AKF-PD suppressed mitochondrial oxidative stress in the UUO model. (a) The expression of 4HNE in renal tissue from the indicated mice was determined by immunohistochemistry, ×200 (n = 4). (b) The expression of TRX2 and SOD2 in renal tissue from the indicated mouse group was measured by real-time PCR (n = 4). (c, d) The expression of NOX4, SIRT3, and SOD2 in renal tissue from the indicated mice was measured by western blot (n = 4). ^∗P < 0.05 and ^∗∗P < 0.01 UUO group vs. sham group; ^#P < 0.05 and ^##P < 0.01 UUO+AKF-PD group vs. UUO group.

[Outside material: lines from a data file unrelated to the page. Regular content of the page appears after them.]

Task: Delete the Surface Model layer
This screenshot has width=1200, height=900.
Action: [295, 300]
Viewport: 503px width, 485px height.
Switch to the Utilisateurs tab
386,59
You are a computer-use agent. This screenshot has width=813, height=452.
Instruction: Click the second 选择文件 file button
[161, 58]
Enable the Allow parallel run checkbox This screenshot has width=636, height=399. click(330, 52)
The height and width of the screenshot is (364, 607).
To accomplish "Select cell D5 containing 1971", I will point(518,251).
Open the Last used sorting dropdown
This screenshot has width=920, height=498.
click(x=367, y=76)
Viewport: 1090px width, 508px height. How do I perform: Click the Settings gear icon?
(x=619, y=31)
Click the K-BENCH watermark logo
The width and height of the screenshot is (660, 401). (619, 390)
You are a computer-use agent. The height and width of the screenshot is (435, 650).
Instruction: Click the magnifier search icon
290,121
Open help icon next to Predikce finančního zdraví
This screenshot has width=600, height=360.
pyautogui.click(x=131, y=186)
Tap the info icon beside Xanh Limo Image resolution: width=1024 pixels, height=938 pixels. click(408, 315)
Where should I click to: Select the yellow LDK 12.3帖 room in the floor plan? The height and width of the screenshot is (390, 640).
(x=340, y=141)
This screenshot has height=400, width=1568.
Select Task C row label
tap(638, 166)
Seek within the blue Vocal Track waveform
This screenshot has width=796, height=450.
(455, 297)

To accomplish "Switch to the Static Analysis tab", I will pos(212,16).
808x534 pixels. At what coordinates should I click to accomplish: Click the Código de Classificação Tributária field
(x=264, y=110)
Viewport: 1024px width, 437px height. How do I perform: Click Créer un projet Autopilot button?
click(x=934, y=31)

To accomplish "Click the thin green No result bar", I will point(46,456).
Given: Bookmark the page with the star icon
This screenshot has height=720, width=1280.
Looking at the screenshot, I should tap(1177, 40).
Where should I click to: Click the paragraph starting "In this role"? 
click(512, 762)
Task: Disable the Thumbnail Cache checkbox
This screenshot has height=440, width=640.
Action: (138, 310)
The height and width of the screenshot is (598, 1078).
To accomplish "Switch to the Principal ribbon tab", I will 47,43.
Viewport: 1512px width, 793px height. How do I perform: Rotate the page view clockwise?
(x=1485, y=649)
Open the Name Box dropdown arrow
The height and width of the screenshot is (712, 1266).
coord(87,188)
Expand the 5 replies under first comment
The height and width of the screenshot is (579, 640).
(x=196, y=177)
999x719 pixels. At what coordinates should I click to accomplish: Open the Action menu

Data were analyzed by one-way ANOVA. AKF-PD: fluorofenidone; 4HNE: 4-hydroxynonenal; TRX2: thioredoxin 2; SOD2: superoxide dismutase 2; NOX4: NADPH oxidase 4; SIRT3: sirtuin 3.

Figure 7

AKF-PD suppressed mitochondrial oxidative stress in the IRI model. (a) The expression of 4HNE in renal tissue from the indicated mice was determined by immunohistochemistry, ×200 (n = 4). (b) The expression of TRX2 and SOD2 in renal tissue from the indicated mouse group was measured by real-time PCR (n = 4). (c, d) The expression of NOX4, SIRT3, and SOD2 in renal tissue from the indicated mice was measured by western blot (n = 4). ^∗P < 0.05 and ^∗∗P < 0.01 IRI group vs. control group; ^#P < 0.05 and ^##P < 0.01 IRI+AKF-PD group vs. IRI group. Data were analyzed by one-way ANOVA. AKF-PD: fluorofenidone; 4HNE: 4-hydroxynonenal; TRX2: thioredoxin 2; SOD2: superoxide dismutase 2; NOX4: NADPH oxidase 4; SIRT3: sirtuin 3.

Figure 8

AKF-PD reduced mitochondrial damage and mitochondrial oxidative stress in HK-2 cells. (a) The expression of E-cadherin and α-SMA in HK-2 cells was measured by western blot (n = 3). (b) Mitochondrial morphology of HK-2 cells was examined by transmission electron microscopy. (c) ATP levels of HK-2 cells were measured by the ATP assay kit (n = 3). (d) MitoSOX Deep Red fluorescence was used to detect mitochondrial ROS of HK-2 cells by flow cytometry analysis (n = 3). (e, f) The expression of SIRT3, SOD2, and NOX4 in HK-2 cells was measured by western blot (n = 3). ^∗P < 0.05 and ^∗∗P < 0.01 TGF-β group vs. normal group; ^#P < 0.05 and ^##P < 0.01 AKF-PD group vs. TGF-β group. Data were analyzed by one-way ANOVA. AKF-PD: fluorofenidone; N: normal group; TGF-β: transforming growth factor-β; α-SMA: alpha smooth muscle actin; SOD2: superoxide dismutase 2; NOX4: NADPH oxidase 4; SIRT3: sirtuin 3.